Falun, Sara-Hotel-Grand, ein Nobelhotel aber nichts zu essen und wieder Bierpreise für Millionäre. Zehn Uhr, immer noch kalt und hungrig. Das Schneegestöber lässt melancholische Gedanken aufkommen, aber der Chinese im Ersten Stock hat noch auf und Konzession. Der Weihnachtsbaum hängt noch an der Decke und wir sind die einzigen. Die Bedienung ist so was von freundlich, aber schließlich gib’s noch was.
Das Essen wird uns die ganze Nacht begleiten, trotz Ruhe, kein Gegrummel und immer das ewige Bierwegbringen und die Rückmeldung der Nummer 36: Schweinefleisch-süß-sauer.
Mit PommFritz – Reis war aus. Bier aus Weingläsern, man fängt an zu lernen. Und Schneeflockenzählen. Ich will heim.

Der nächste Tag – ein Gedicht. Nicht mehr heim, dann eben weiter. Minus 10, Sonne pur und jede Menge Trucks vor uns. Ja, irgendwo müssen die ja sein. Wir schleichen uns auf der E4 nach Norden. Krähen begleiten uns am Fahrbahnrand, auf den Leitplanken muss die Freiheit doch grenzenlos sein. Beim näher ranfahren springen sie auf, drehen eine Runde und setzen sich – der Rückspiegel ist Zeuge – wieder hin und warten auf den nächsten Doofmann, der ihre Ruhe stört. Wenn der Truck wenigstens eine interessante Werbung hinten drauf hätte? Hat er vielleicht auch, aber alles mit Schnee verklebt, bis zur Stoßstange und den Rücklichtern, die sich hinter dicken Schneemannarmen verstecken. Null Sicht.

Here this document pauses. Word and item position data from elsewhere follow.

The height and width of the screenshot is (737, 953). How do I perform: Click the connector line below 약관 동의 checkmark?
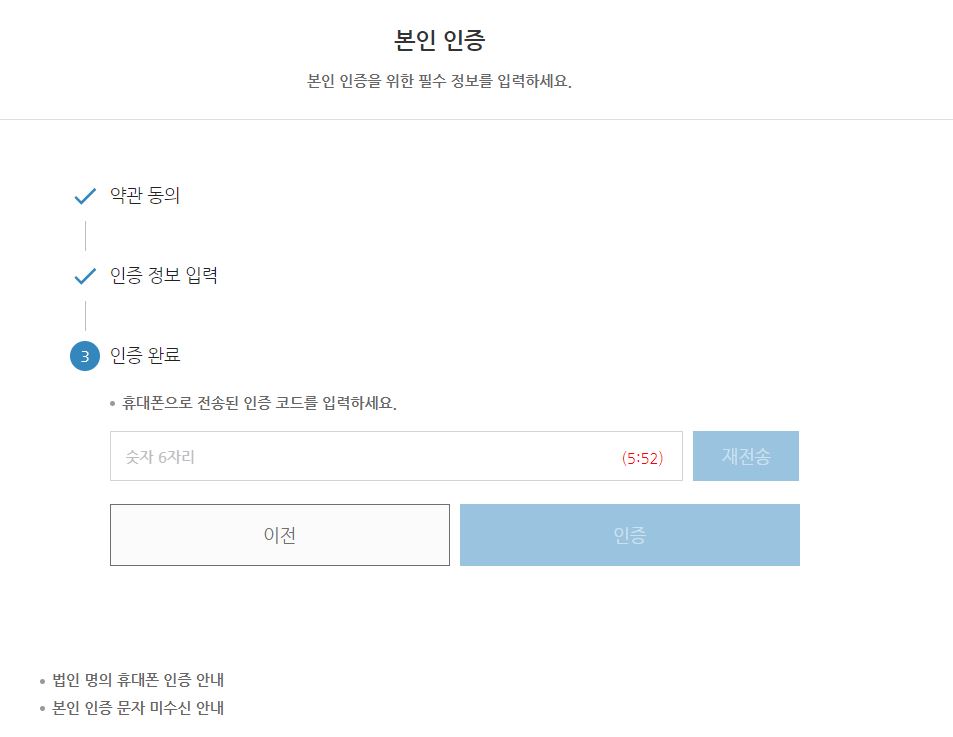coord(85,236)
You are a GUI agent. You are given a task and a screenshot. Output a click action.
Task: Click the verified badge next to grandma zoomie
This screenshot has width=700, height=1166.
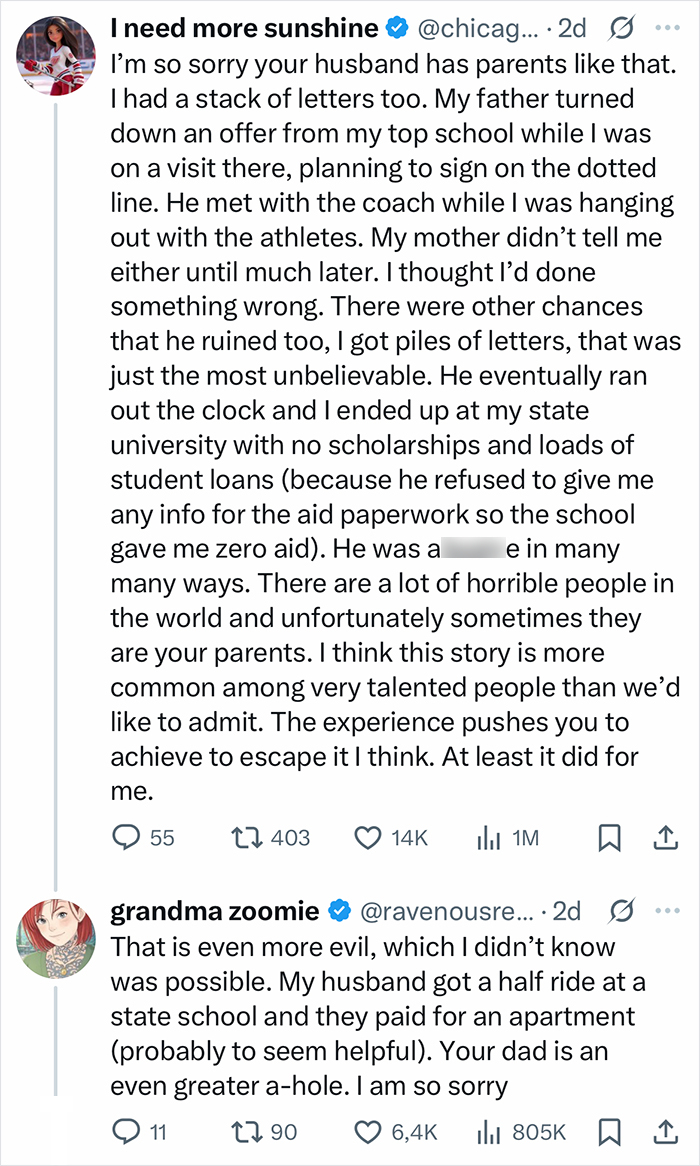point(340,910)
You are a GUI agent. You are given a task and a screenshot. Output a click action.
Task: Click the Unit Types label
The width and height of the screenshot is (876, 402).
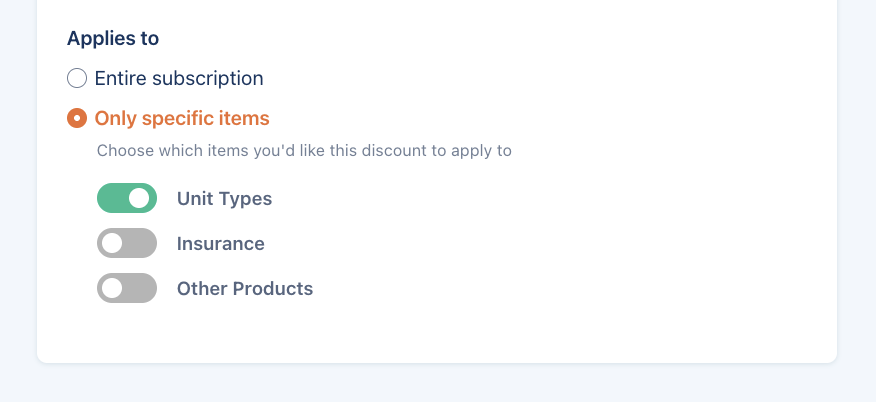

Irgendwie wirkt die Straße breiter. Es hupt hinten und der Porsche frisst sich auf der linken Seite mit Dauerblinken nach vorne. Ritter des Wahnsinns, es ist soweit.
Als er uns passiert, schaut uns Unverständnis an. Vielleicht sind wir wieder zu langsam? Der Porsche ist vorbei und bleibt auf der linken Seite, – verstanden! – links rüber und vorbei. Der Trucker hat Mitleid und geht vom Gas. Alle vorbei, der Hänger war friedlich. Freie Sicht bis zum Pol! Fernlicht.

Mist, der Stress lässt nach, ich muss Gassi, immer noch das Bier von gestern und der Eimer Kaffee vom Frühstück. Anhalten ist nicht, sonst sammeln wir den Truck wieder ein. Ingenieure rechnen. Wie viel schneller und wie groß muss der Abstand zu dem Truck sein, dass wir uns einen Boxenstopp erlauben können. Die Hatz beginnt, die andern begreifen auch, dass es schneller gehen könnte. Lichthupe vom Hintermann mit eindeutigen Zeichen, dass auch er an einem Stopp interessiert ist, also „give pedal guys“. Nach einer gefühlten halben Stunde ohne weiteren Truck aufzusammeln, naht die Parkbucht der Erlösung. Entwässern in einer viertel Minute. Da muss die Hose vorher schon offen sein und raus und hm und wieder rein und wird auch erst im dritten Gang wieder zugemacht. Der Truck erscheint formatfüllend im Rückspiegel. Andere wechseln in zehn Sekunden Räder, wir bringen Kaffeewasser weg – kalkuliert und ingeniös, aber auch zu fünft – Boxenstopp synchron. Der Trucker grinst in unseren Rückspiegel und nimmt die nächste Parkbucht. Wenn wir das geahnt hätten, aber dann hätten wir ja auch nichts zu erzählen.

Wieder an der Zeit, etwas zu erklären:

Wir sind die Vorhut, die anderen kommen nach. Unser Aufenthalt ist für drei Wochen geplant, dann kommen Kunden und der eine oder andere Boss und die Ablösung. Im März stoßen dann noch die Jungs vom Truck-ABS dazu. Sie kommen später, weil dann das Eis dicker ist für die schweren Fahrzeuge. Vielleicht fliegen Einer oder Zwei zwischendurch heim und andere Kollegen kommen, aber mehr als sieben oder acht sind wir nicht. Jeder hat seine Aufgaben dabei, neben den üblichen Vorbereitungen.